------ Passage to read
For spring 2022 the Contract Theory and Law Colloquium (at NYU) is jointly convening with Seminar in Private Law (at Yale).
All in-person sessions are held in a single location, some in New York and some New Haven, with remote participation over Zoom open to the public subject to registration.
The sessions will convene throughout the spring term (in February, March and April) on Tuesdays from 12:10 to 2:00pm and during the last four weeks of the spring term on Thursdays from 4:10 to 6:30pm (with a break at 5:30pm to allow people to leave if they wish).
This spring the Colloquium will devote itself to examining the relationship between private orderings and public justice. We hope to explore how private law and the private arrangements that it enables and facilitates—e.g., through contracts, property rights, or corporate law—relate to (public) concerns with justice. This includes examining how public justice goals may be promoted or hampered through private arrangements, questioning the limits of private ordering, and reflecting critically on the interaction between private and public institutions more broadly. Our ambition is to study the subject from both theoretical and empirical perspectives and to engage champions, as well as critics, of private law. As usual the Colloquium will bring together lawyers (practitioners and academics) with scholars from economics, sociology, history, and philosophy among other disciplines. Our invited speakers, their topics, location and dates of their presentations are as follow:
Tuesday Meetings 12:10pm to 2:00pm
1 February
Thomas Piketty & Danielle Allen
A Brief History of Equality. No readings for this session (remote only)
------------
Do this> Copy out the colloquium announcement above word for word, starting at "All in-person sessions" and running up to and including "if they wish).".
------ Extracted material
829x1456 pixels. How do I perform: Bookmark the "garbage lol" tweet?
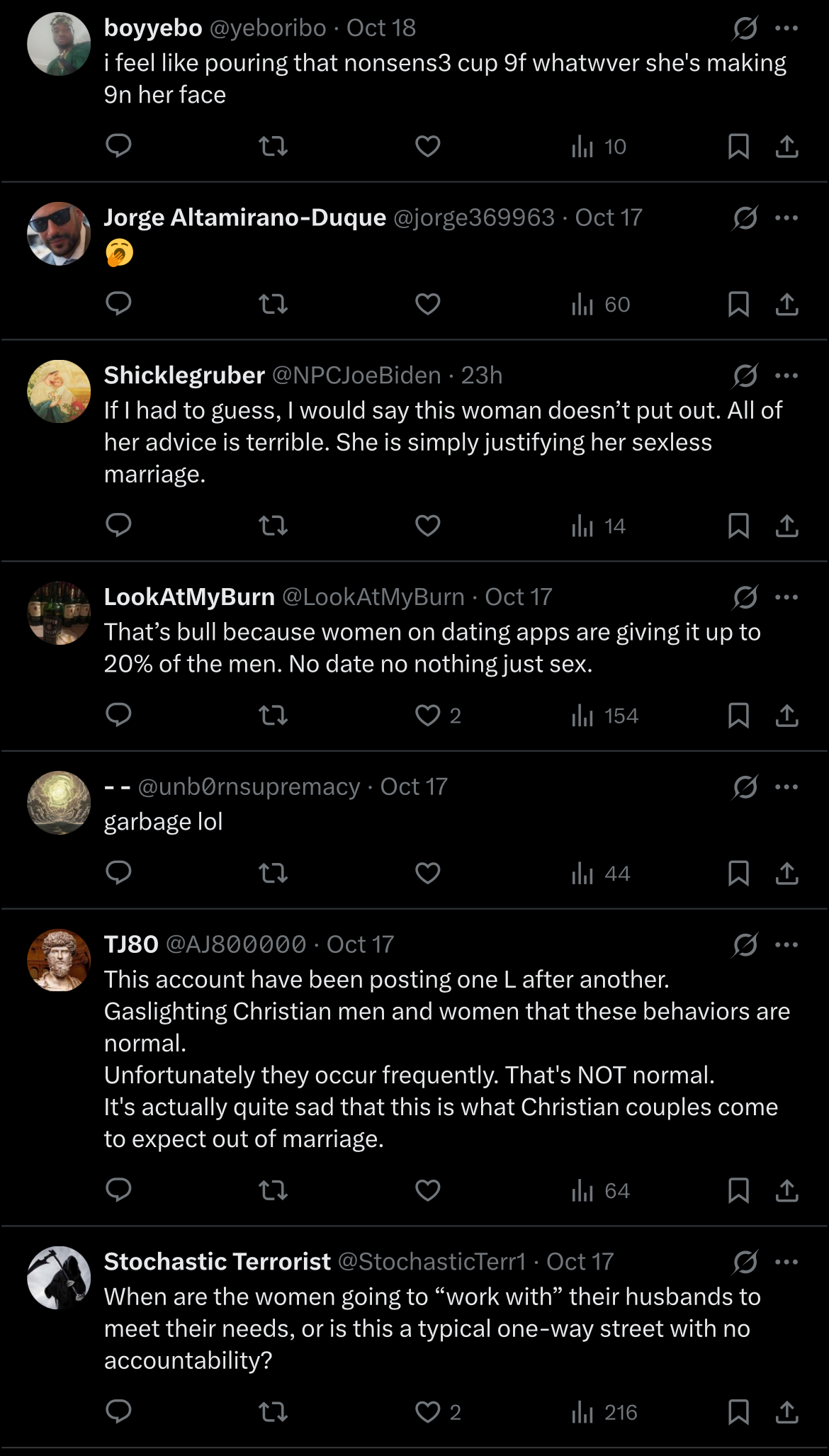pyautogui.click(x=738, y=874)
------------
------ Extracted material
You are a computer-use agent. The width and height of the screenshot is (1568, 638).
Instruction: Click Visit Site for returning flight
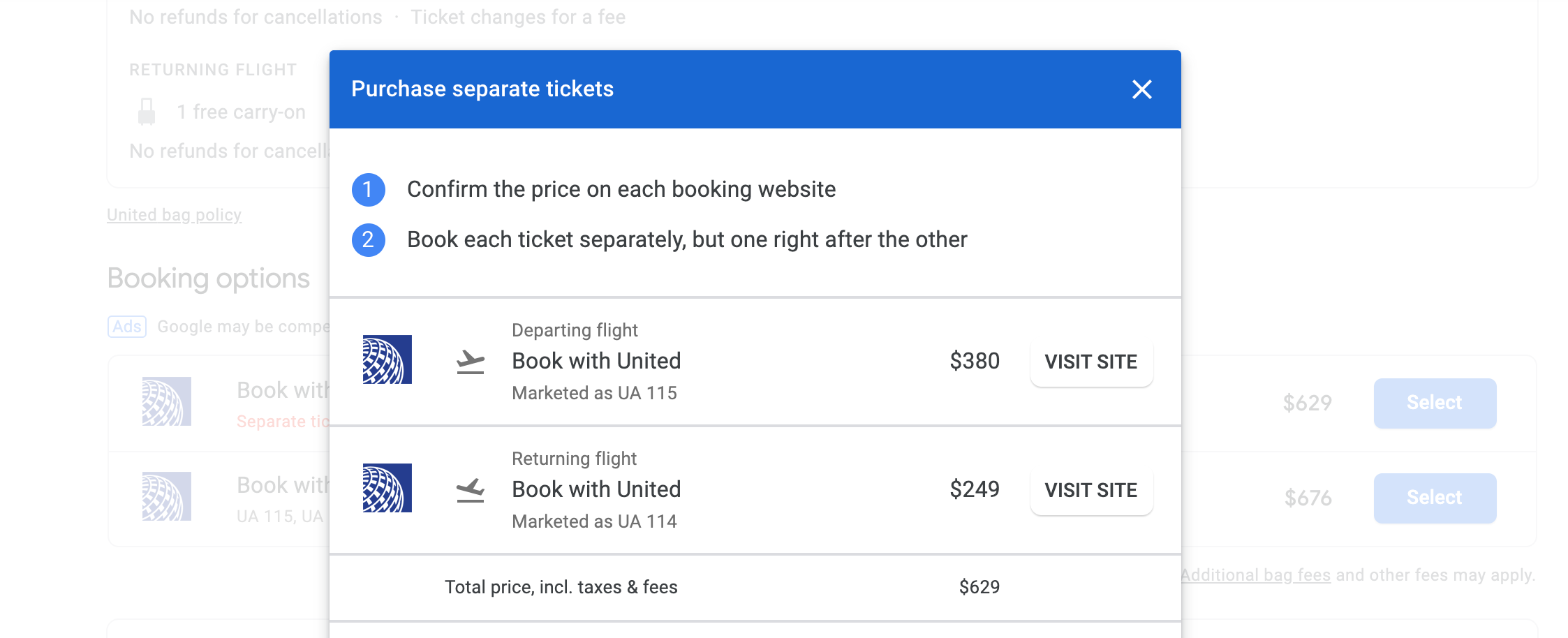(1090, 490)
------------
Output of the exercise>
All in-person sessions are held in a single location, some in New York and some New Haven, with remote participation over Zoom open to the public subject to registration.
The sessions will convene throughout the spring term (in February, March and April) on Tuesdays from 12:10 to 2:00pm and during the last four weeks of the spring term on Thursdays from 4:10 to 6:30pm (with a break at 5:30pm to allow people to leave if they wish).